■ ACTIVITY:
Reproduce the entries shown below only from the line with "[Masterful Design and" down to the line with "Walking (1414, 926)", keeping both end lines and copying each one exactly.

■ EXTRACTED INFORMATION:

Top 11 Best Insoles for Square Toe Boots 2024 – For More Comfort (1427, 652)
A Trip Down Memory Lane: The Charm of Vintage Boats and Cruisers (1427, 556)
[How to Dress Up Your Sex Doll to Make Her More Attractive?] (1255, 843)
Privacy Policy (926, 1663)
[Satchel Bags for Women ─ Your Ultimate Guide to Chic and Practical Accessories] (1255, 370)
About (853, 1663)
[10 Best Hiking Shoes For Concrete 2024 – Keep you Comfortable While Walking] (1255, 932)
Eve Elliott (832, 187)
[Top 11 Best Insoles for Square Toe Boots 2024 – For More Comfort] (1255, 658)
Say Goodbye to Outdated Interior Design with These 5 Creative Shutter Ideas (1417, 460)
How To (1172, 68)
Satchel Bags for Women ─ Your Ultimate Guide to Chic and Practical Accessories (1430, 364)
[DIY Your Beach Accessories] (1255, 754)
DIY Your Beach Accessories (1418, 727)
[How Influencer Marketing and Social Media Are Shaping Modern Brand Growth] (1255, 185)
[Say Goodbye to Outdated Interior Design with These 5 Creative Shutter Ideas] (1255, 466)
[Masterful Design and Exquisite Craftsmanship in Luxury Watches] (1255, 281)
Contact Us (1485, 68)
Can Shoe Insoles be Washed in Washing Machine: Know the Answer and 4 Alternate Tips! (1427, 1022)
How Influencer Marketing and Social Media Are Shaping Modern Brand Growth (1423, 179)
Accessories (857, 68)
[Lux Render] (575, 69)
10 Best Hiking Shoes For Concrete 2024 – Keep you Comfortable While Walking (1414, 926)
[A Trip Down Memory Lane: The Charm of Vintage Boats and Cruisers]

■ RESULT OF THE EXERCISE:
[Masterful Design and Exquisite Craftsmanship in Luxury Watches] (1255, 281)
Contact Us (1485, 68)
Can Shoe Insoles be Washed in Washing Machine: Know the Answer and 4 Alternate Tips! (1427, 1022)
How Influencer Marketing and Social Media Are Shaping Modern Brand Growth (1423, 179)
Accessories (857, 68)
[Lux Render] (575, 69)
10 Best Hiking Shoes For Concrete 2024 – Keep you Comfortable While Walking (1414, 926)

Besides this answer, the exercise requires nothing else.